Emergency medicine training in Canada: a different perspective
Letters
CJEM 1999;1(2):91
To the editor:
In the last issue of CJEM, Moore and Lucky argued for a unified emergency medicine (EM) training pathway.1 But the matter may be more complex than it seems. Concerns revolve around manpower problems, postgraduate training issues and national certification, and we must consider both sides of the argument.
EM, like Pediatrics, is not practised exclusively by FRCP(C) specialists. Based on geographic, medical, fiscal and political realities, family physicians and CCFP(EM) certificants will continue to provide much of Canada's emergency care. Interestingly, ED directors2 do not identify either training path as the sole desirable one.
A 1996 manpower study suggests that by 2001 Canada will face a shortage of 562 trained emergency physicians.2 Demand for individuals with any type of EM training will be high, and the majority of graduates (from both programs) will be recruited into full-time urban EM practice. Contrary to opinions held by some, this does not reflect a failure of either College in terms of educational philosophy or certification process. It is simply a reflection of marketplace reality.
One solution is to expand Royal College training programs and make smaller increases in CCFP(EM) programs. This would address urban needs but would not provide solutions for small towns or rural areas. The ongoing review of rural family physician training, however, is a step in the right direction that will help clarify and remedy rural problems. In addition, the urban (family physician) curriculum requires re-examination: it is important for all primary care physicians to attain a level of emergency care competence. I agree with Drs. Moore and Lucky that, in comparison with other English-speaking countries, our two-year family medicine training program is too short, but this should not prevent others from respecting family physicians. It is a matter of professional courtesy and simple decency.
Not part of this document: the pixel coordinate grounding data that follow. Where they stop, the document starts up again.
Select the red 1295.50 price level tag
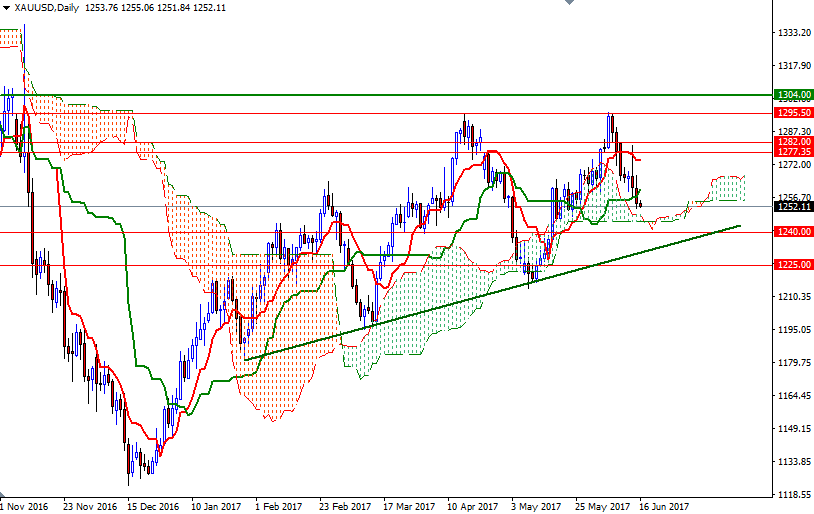This screenshot has width=814, height=514. (791, 113)
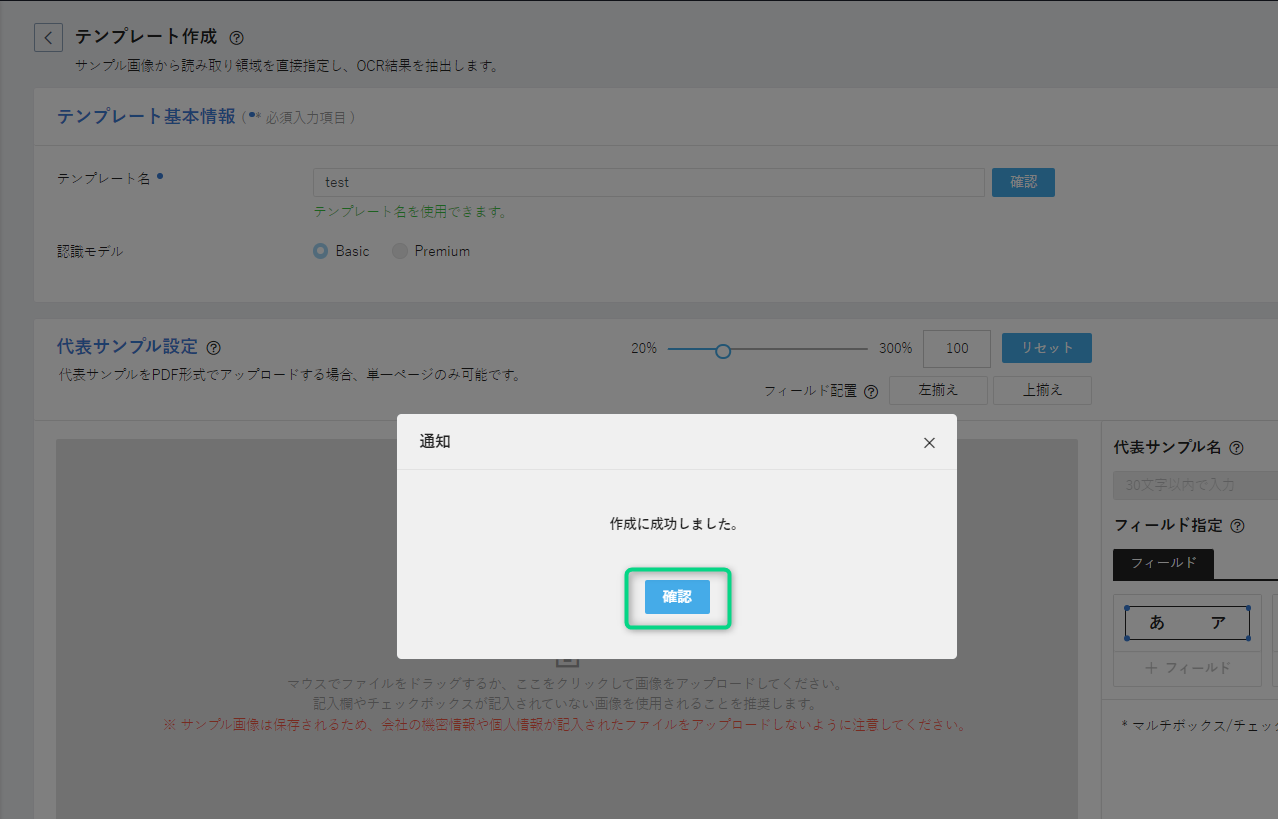Focus the template name input containing test

[648, 183]
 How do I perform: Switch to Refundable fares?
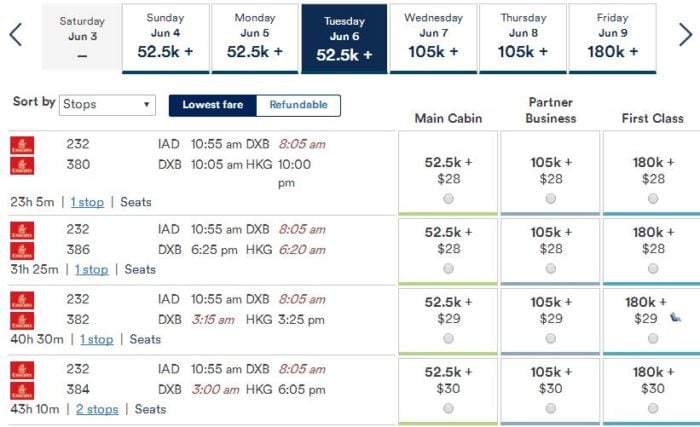coord(298,105)
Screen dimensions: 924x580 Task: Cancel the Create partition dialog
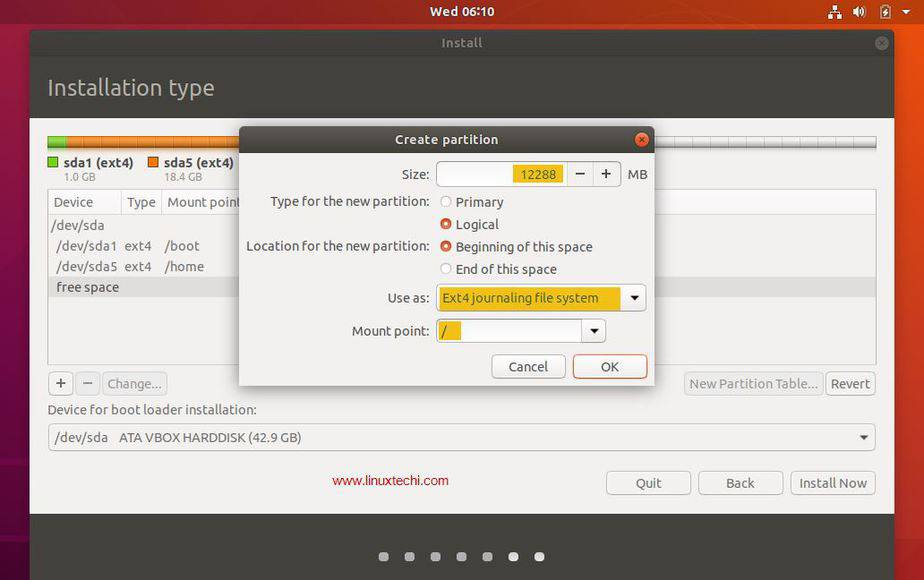point(528,366)
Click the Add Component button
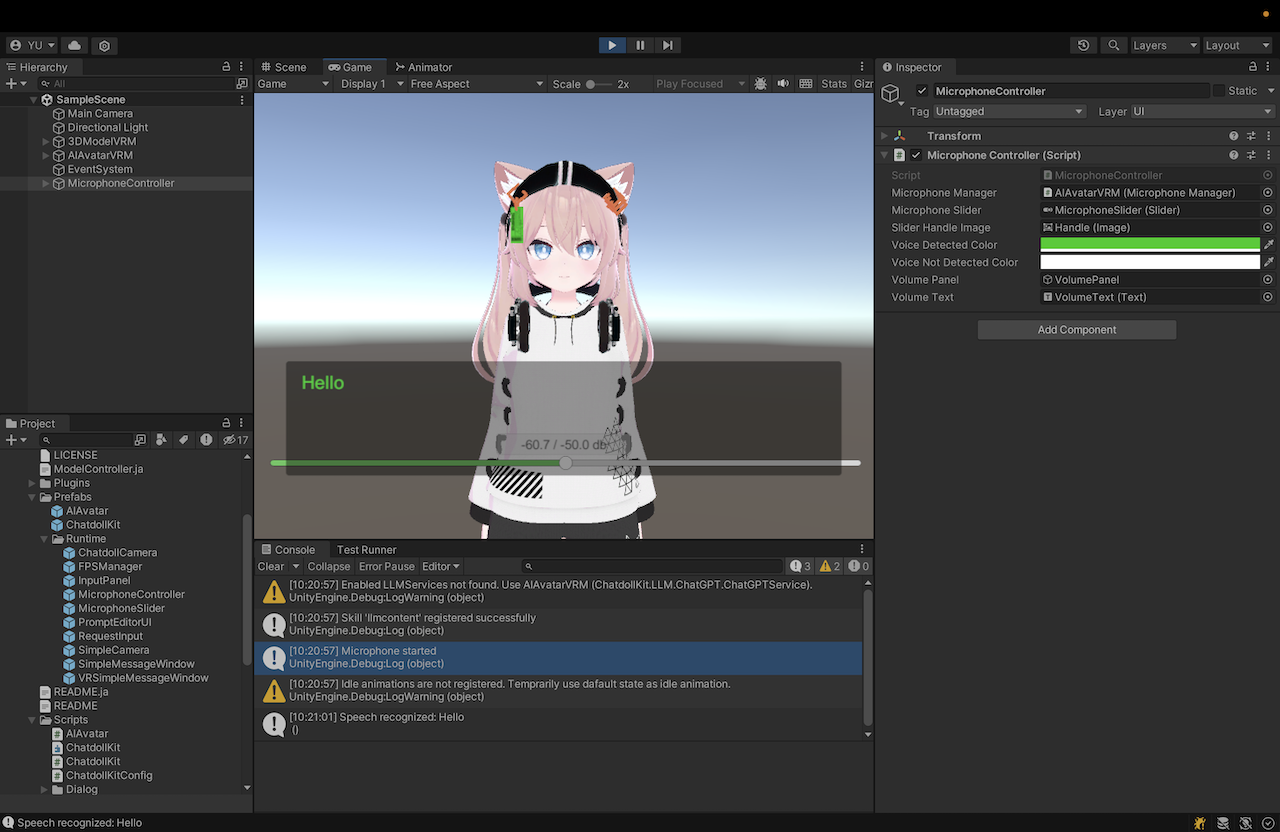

Moore and Lucky suggest that, in terms of educational objectives and accreditation processes, both colleges have failed to meet objectives. But the evidence these authors provide is less than convincing. Their conclusion that the Canadian College of Family Physicians (CFPC) needs to review its objectives and certification process was based on two clauses taken (out of context) from the Residency Program Accreditation and Certification book.3 A careful reading of the reference does not support the conclusion made.
The educational model they suggest for Royal College programs is similar to the US model, both in scope and length, but this is not a realistic solution for Canada, where workloads differ, where system resources are limited, and where the supervision provided by attending physicians is unlike that in the US. Nor is it feasible to blend the two Canadian educational tracks; the funding formula for postgraduate medical education precludes this. There is an obvious need for monitoring of educational parameters such as training objectives, training duration and educational outcomes, and these expectations are included in the mandate of both colleges. The implementation of the joint accreditation survey of emergency programs is a step in the right direction. The Canadian Association of Emergency Physicians (CAEP), the national body representing all practising emergency physicians, has a limited role in this educational process. Another proposed solution is the establishment of a separate college for emergency medicine. However, this is impractical, and there is neither the need nor the political will.
Most would agree that practising emergency physicians, including those without residency training, should be eligible for national certification. Since 1995, the CCFP has implemented a formal process that addresses this problem. This avenue for national certification of family physicians will remain open for the foreseeable future, and the role of CAEP and the emergency physician community in this area is limited.
Clearly we all have a keen and sincere interest in the advancement of emergency medicine in Canada. Some of us perceive the manpower, educational and national accreditation issues differently. The coin does have two sides.
Ivan Steiner, MD
University of Alberta
Edmonton, Alta.
ivan.steiner@ualberta.ca
References
- Moore K, Lucky C-A. Emergency medicine training in Canada. CJEM 1999;1(1):51-3.
- Beveridge R, Lloyd S. Manpower survey (III): emergency physician supply and demand. CAEP Communiqué 1996; Fall:7-9.
- The College of Family Physicians of Canada: Residency Program Accreditation and Ceritification. 1997;July:25-7.